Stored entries
------------------------------------------------------------------------

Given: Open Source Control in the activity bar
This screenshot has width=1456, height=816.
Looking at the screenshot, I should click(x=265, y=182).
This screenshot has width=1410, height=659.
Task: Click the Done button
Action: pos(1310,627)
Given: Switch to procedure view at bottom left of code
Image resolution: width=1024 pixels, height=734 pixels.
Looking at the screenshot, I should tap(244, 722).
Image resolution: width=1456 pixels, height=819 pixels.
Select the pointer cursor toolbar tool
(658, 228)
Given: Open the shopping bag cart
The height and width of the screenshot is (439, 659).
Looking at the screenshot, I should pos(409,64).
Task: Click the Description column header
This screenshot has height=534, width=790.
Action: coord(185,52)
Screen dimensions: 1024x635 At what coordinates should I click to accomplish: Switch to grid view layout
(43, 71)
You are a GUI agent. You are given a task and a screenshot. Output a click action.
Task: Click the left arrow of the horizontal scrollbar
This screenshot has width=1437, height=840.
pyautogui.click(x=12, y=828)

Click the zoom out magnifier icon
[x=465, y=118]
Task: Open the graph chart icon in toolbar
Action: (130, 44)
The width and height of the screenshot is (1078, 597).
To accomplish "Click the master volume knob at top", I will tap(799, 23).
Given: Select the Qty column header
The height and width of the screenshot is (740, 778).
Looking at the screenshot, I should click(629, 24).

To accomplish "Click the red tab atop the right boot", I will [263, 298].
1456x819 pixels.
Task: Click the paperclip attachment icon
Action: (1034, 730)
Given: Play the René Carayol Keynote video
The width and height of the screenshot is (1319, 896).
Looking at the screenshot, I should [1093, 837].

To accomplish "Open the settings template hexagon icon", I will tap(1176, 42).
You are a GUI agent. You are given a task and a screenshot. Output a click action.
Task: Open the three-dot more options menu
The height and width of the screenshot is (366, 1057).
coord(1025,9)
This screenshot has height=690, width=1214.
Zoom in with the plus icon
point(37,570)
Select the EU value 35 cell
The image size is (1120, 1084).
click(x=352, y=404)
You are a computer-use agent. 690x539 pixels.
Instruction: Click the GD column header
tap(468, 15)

------------------------------------------------------------------------

*Problem requirements*. Format the stored entries above as a JSON list of strings, one string per line, leaving out blank lines.

*Correct output*.
[
  "Given: Open Source Control in the activity bar",
  "This screenshot has width=1456, height=816.",
  "Looking at the screenshot, I should click(x=265, y=182).",
  "This screenshot has width=1410, height=659.",
  "Task: Click the Done button",
  "Action: pos(1310,627)",
  "Given: Switch to procedure view at bottom left of code",
  "Image resolution: width=1024 pixels, height=734 pixels.",
  "Looking at the screenshot, I should tap(244, 722).",
  "Image resolution: width=1456 pixels, height=819 pixels.",
  "Select the pointer cursor toolbar tool",
  "(658, 228)",
  "Given: Open the shopping bag cart",
  "The height and width of the screenshot is (439, 659).",
  "Looking at the screenshot, I should pos(409,64).",
  "Task: Click the Description column header",
  "This screenshot has height=534, width=790.",
  "Action: coord(185,52)",
  "Screen dimensions: 1024x635 At what coordinates should I click to accomplish: Switch to grid view layout",
  "(43, 71)",
  "You are a GUI agent. You are given a task and a screenshot. Output a click action.",
  "Task: Click the left arrow of the horizontal scrollbar",
  "This screenshot has width=1437, height=840.",
  "pyautogui.click(x=12, y=828)",
  "Click the zoom out magnifier icon",
  "[x=465, y=118]",
  "Task: Open the graph chart icon in toolbar",
  "Action: (130, 44)",
  "The width and height of the screenshot is (1078, 597).",
  "To accomplish \"Click the master volume knob at top\", I will tap(799, 23).",
  "Given: Select the Qty column header",
  "The height and width of the screenshot is (740, 778).",
  "Looking at the screenshot, I should click(629, 24).",
  "To accomplish \"Click the red tab atop the right boot\", I will [263, 298].",
  "1456x819 pixels.",
  "Task: Click the paperclip attachment icon",
  "Action: (1034, 730)",
  "Given: Play the René Carayol Keynote video",
  "The width and height of the screenshot is (1319, 896).",
  "Looking at the screenshot, I should [1093, 837].",
  "To accomplish \"Open the settings template hexagon icon\", I will tap(1176, 42).",
  "You are a GUI agent. You are given a task and a screenshot. Output a click action.",
  "Task: Open the three-dot more options menu",
  "The height and width of the screenshot is (366, 1057).",
  "coord(1025,9)",
  "This screenshot has height=690, width=1214.",
  "Zoom in with the plus icon",
  "point(37,570)",
  "Select the EU value 35 cell",
  "The image size is (1120, 1084).",
  "click(x=352, y=404)",
  "You are a computer-use agent. 690x539 pixels.",
  "Instruction: Click the GD column header",
  "tap(468, 15)"
]